How to complete this task -> Print the data below exactly as it stands, and keep the pictures out.

Material for the task ->
== Segment start ==
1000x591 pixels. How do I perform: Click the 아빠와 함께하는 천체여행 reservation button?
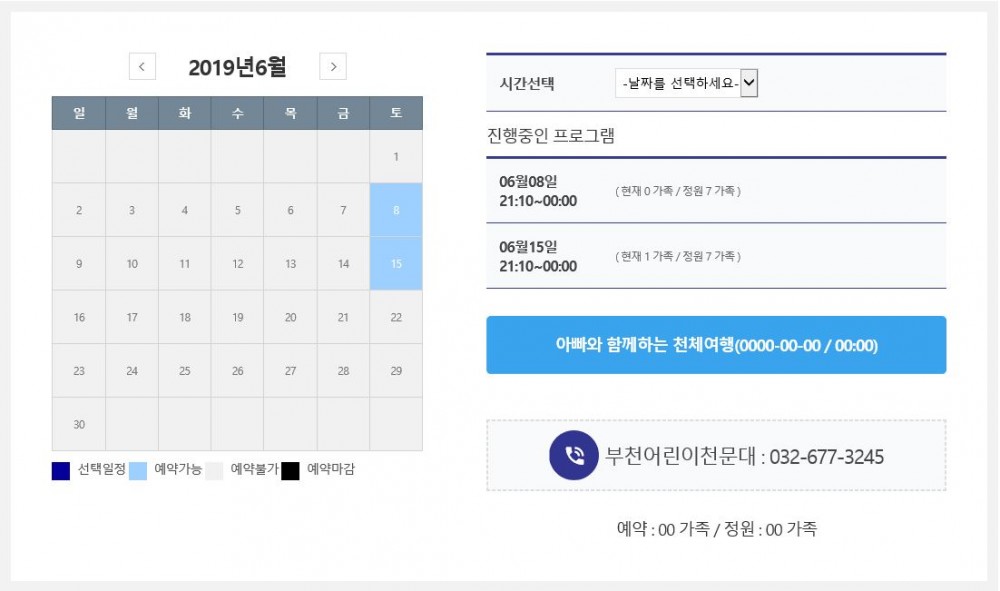[x=716, y=344]
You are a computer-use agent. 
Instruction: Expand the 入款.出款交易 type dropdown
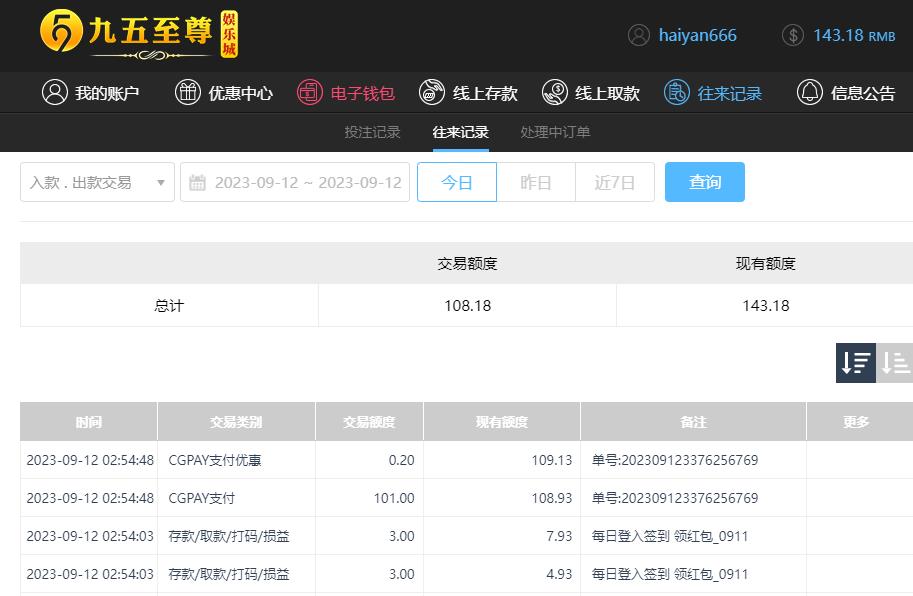[97, 182]
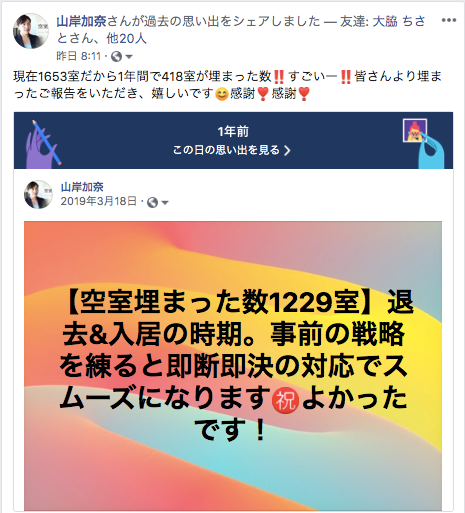Click the red 祝 emoji in the image
Viewport: 465px width, 513px height.
point(285,401)
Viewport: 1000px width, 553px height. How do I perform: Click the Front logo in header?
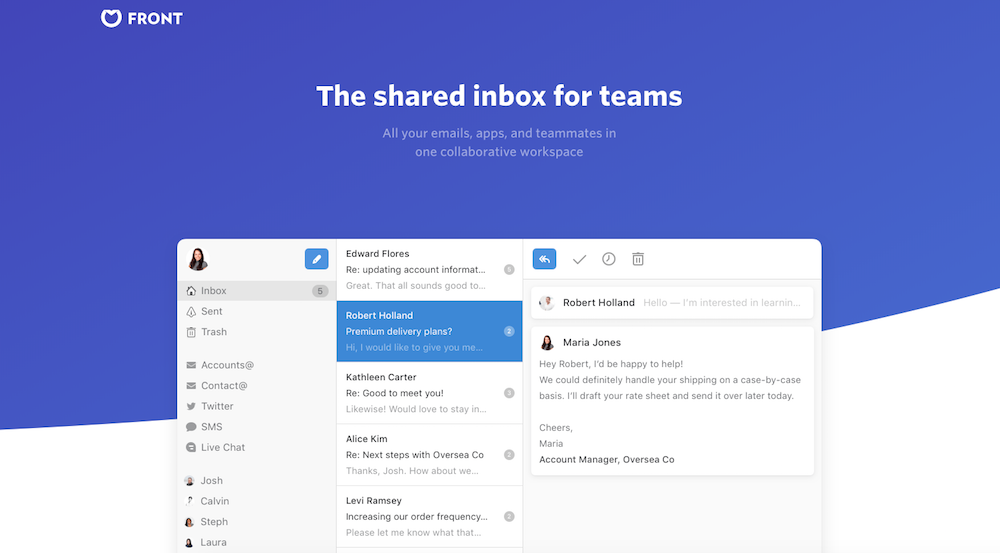142,18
== Segment end ==
Expected answer ->
1000x591 pixels. How do I perform: Click the 아빠와 함께하는 천체여행 reservation button?
[x=716, y=344]
You are a computer-use agent. 
Instruction: Expand the 入款.出款交易 type dropdown
[97, 182]
Click the red 祝 emoji in the image
Viewport: 465px width, 513px height.
point(285,401)
Viewport: 1000px width, 553px height. How do I perform: Click the Front logo in header?
142,18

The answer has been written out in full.